== Segment start ==

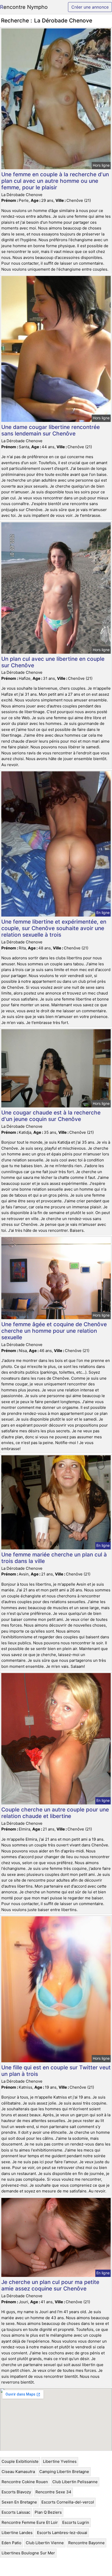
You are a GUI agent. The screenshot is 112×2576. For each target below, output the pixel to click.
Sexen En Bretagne (19, 2502)
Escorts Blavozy (16, 2491)
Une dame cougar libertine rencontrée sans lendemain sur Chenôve (50, 430)
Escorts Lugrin (75, 2522)
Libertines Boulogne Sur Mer (28, 2552)
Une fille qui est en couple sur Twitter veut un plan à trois (56, 2070)
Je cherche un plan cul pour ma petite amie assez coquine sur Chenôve (50, 2285)
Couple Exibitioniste (20, 2461)
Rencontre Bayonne (86, 2542)
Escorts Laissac (16, 2512)
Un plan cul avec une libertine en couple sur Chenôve (52, 662)
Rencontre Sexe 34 (53, 2491)
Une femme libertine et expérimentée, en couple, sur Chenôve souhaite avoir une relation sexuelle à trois (53, 928)
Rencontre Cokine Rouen (25, 2481)
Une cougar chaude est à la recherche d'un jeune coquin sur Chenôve (51, 1115)
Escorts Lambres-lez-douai (62, 2532)
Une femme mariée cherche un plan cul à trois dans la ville (54, 1557)
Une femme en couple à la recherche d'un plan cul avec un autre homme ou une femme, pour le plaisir (55, 181)
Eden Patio (11, 2542)
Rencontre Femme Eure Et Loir (30, 2522)
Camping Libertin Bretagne (64, 2471)
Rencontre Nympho (24, 7)
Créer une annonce (90, 7)
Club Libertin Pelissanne (75, 2481)
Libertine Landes (17, 2532)
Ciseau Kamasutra (18, 2471)
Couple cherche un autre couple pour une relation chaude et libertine (55, 1812)
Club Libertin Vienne (45, 2542)
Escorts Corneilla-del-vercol (67, 2502)
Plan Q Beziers (48, 2512)
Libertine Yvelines (60, 2461)
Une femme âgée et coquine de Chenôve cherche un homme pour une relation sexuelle (54, 1331)
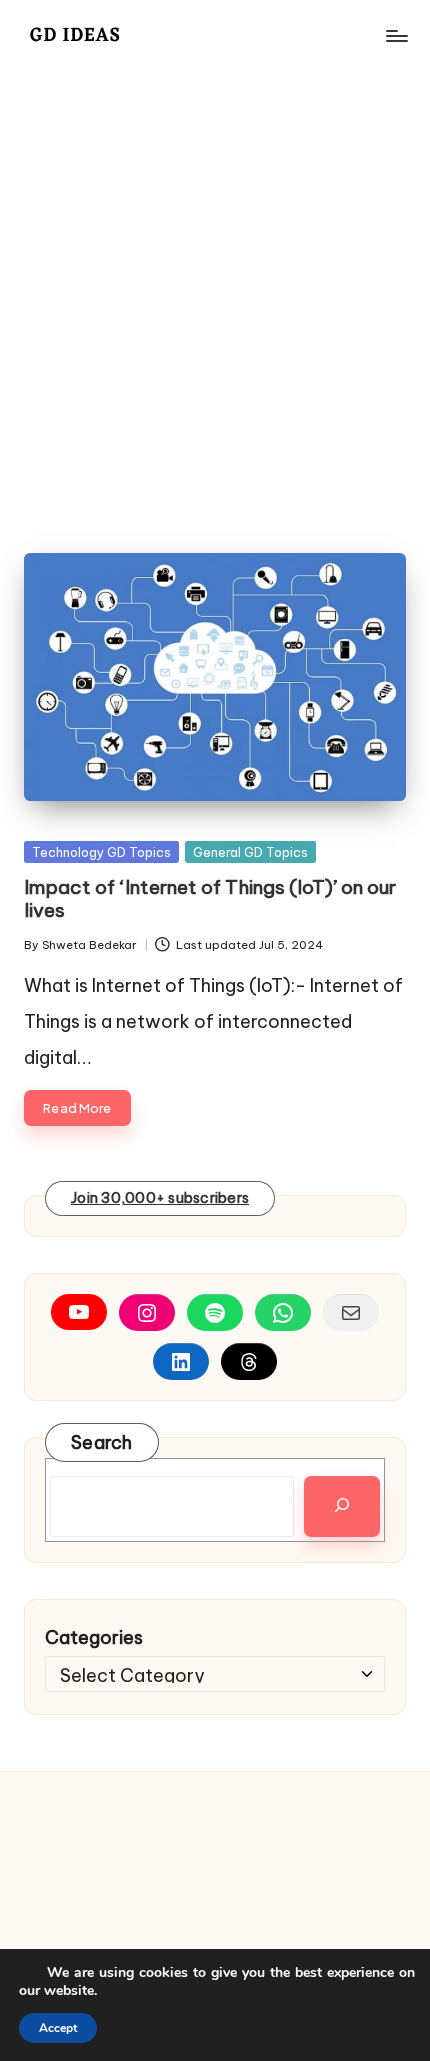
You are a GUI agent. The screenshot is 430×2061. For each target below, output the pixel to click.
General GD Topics (250, 852)
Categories (94, 1637)
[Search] (342, 1506)
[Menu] (396, 35)
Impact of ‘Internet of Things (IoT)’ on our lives (210, 898)
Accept (58, 2028)
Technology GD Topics (101, 852)
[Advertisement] (215, 296)
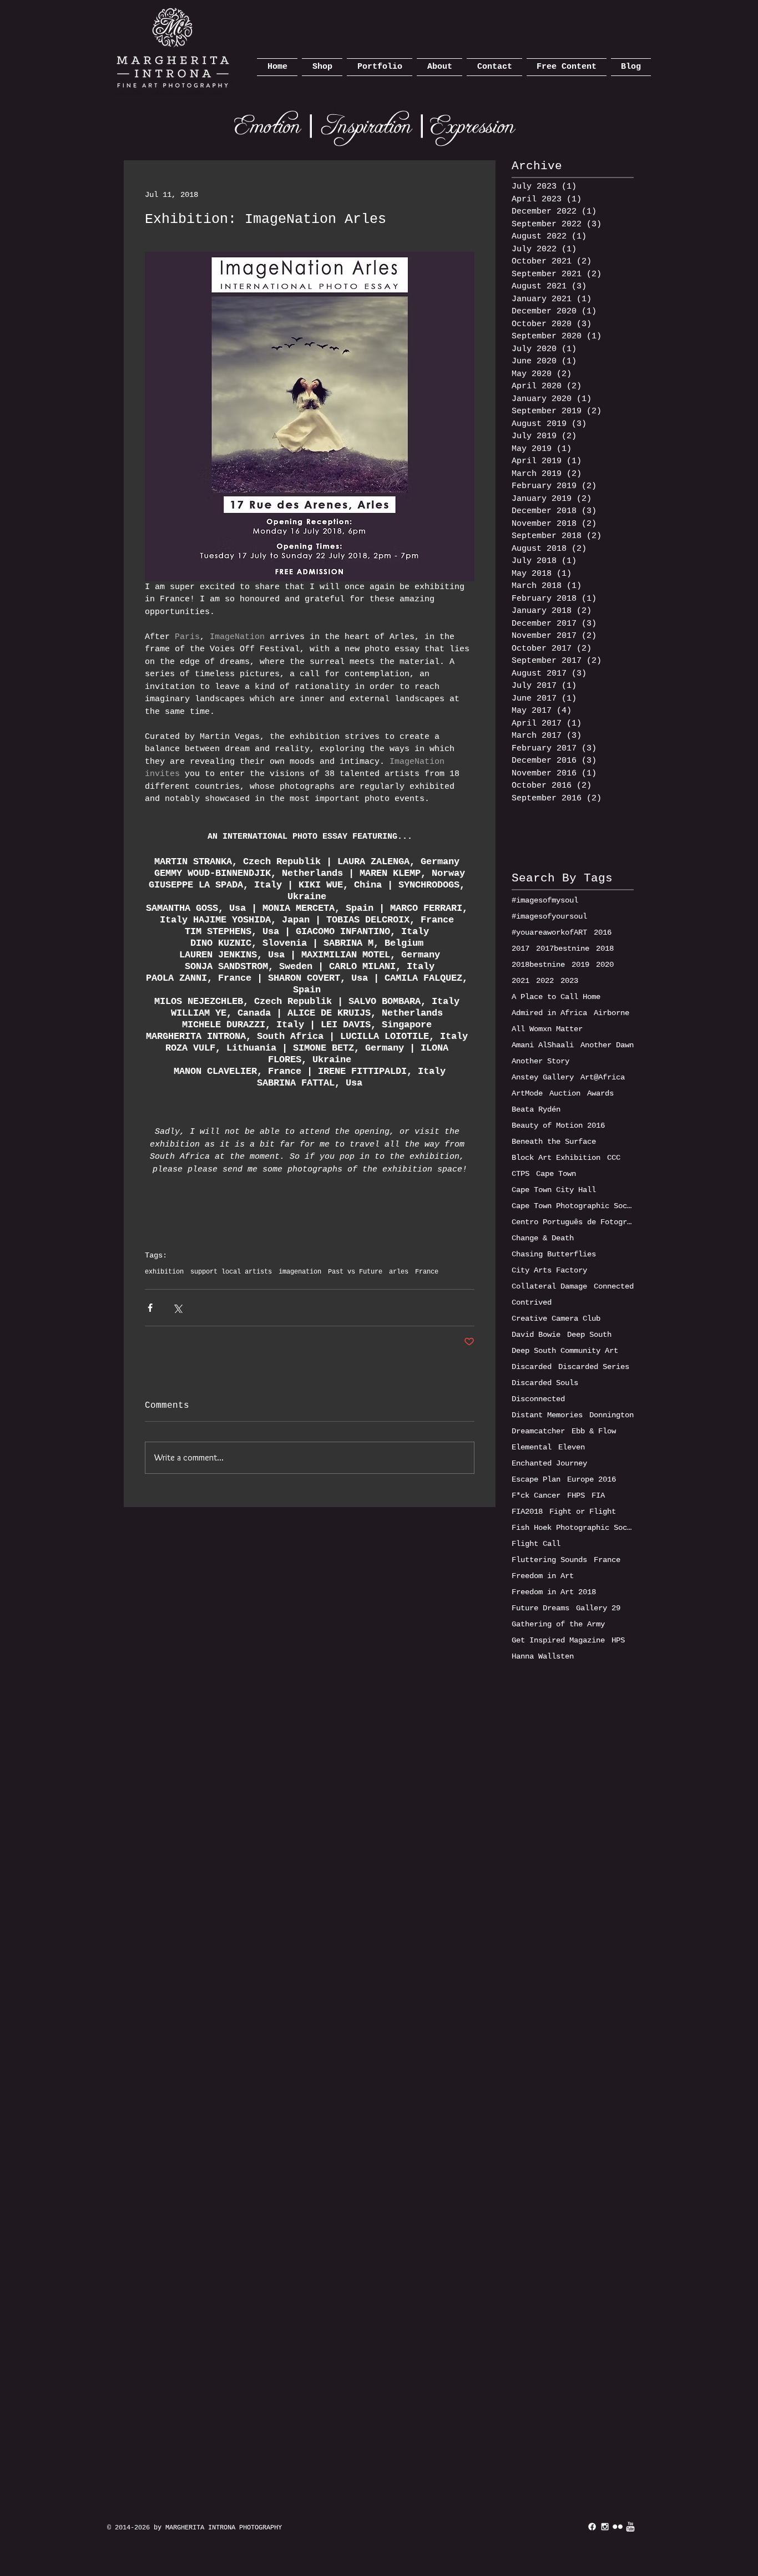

== Segment end ==

Action item. Read the listing. Copy each line that has the word "coquine" in it.

Result of the exercise.
Je cherche un plan cul pour ma petite amie assez coquine sur Chenôve (50, 2285)
Une femme âgée et coquine de Chenôve cherche un homme pour une relation sexuelle (54, 1331)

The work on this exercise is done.